Unvarnished series reveals real Bond

  • Fri Jan 24th, 2014 5:12pm
  • Life

By Tish Wells McClatchy Washington Bureau

Ian Fleming, known worldwide for creating super spy James Bond, had a background in intelligence work, an eye for women and a talent for unpredictability.

He also had massive insecurities, numerous love affairs and was overshadowed by his older brother, who was a published novelist.

All of this is found in “Fleming,” the new four-part series from BBC America starting Wednesday.

The line between biographical reality and fantasy feels thin in this series, with its dashing rescues, heavy smoking, sex and at least two rapes.

At the beginning of World War II in 1939, the young playboy, Fleming, portrayed by Dominic Cooper, was living in London on the family dime, chasing women and finally getting recruited by Naval Intelligence.

The most elusive was Ann O’Neill.
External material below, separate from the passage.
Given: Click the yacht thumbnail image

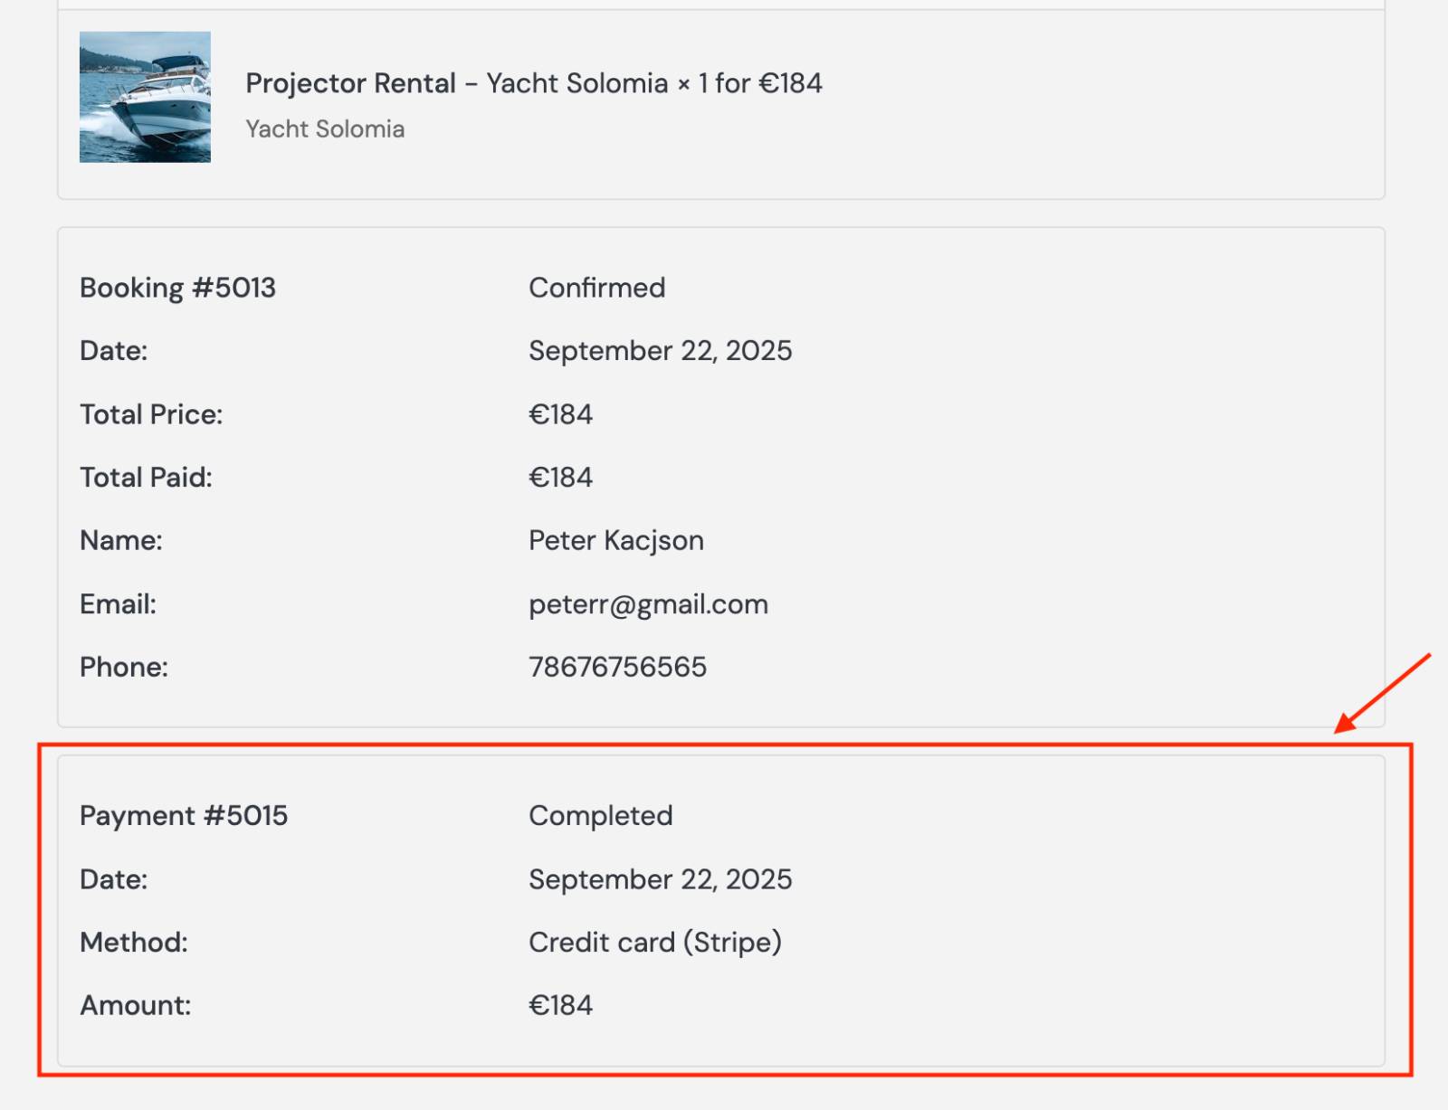Looking at the screenshot, I should pos(145,97).
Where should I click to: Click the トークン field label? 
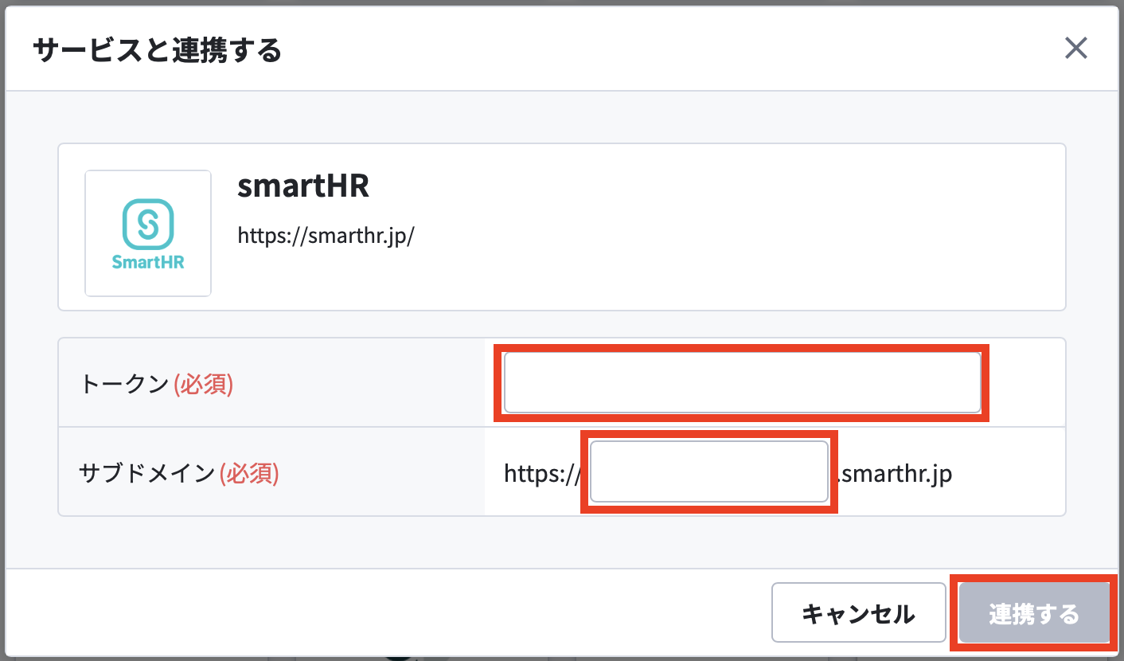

They flirted, had affairs, then finally wed in a love story that was riddled with infidelity from the start.

She was married to a baron serving abroad on military duty, and conducting another intrigue with another man when she met Fleming.

O’Neill is played by Laura Pulver, known for her role as Irene Adler in “Sherlock” and on HBO’s “True Blood.” Pulver knew about Ian Fleming from her childhood in the U.K.

“Being a Brit, you obviously grow up every Christmas with a new Bond film on the telly,” she said.

“It’s kind of part of our history, our arts and culture history. I knew nothing really about this man.”

Pulver was given a lot of background by Mat Whitecross, the director, who provided her with copies of O’Neill’s diaries.

“I started to read about her early childhood. Her mother had passed away,” Pulver said. “She’d been raised by quite an abusive nanny, and passed around, like a bit of an aristocratic wife.

Pulver enjoyed making the miniseries in Budapest, standing in for wartime London, despite the January through March chill.

The costume director, Caroline Harris, bought actual dresses from the 1930s and 1940s but they were too fragile, so the costumes were remade in Hungary.

Ian Fleming died in 1964 from a heart attack and O’Neill in 1981.

Watch it

The four-part miniseries “Fleming: The Man Who Would be Bond”begins at 10 p.m. Wednesday on BBC America. BBC is also showing Bond films all day.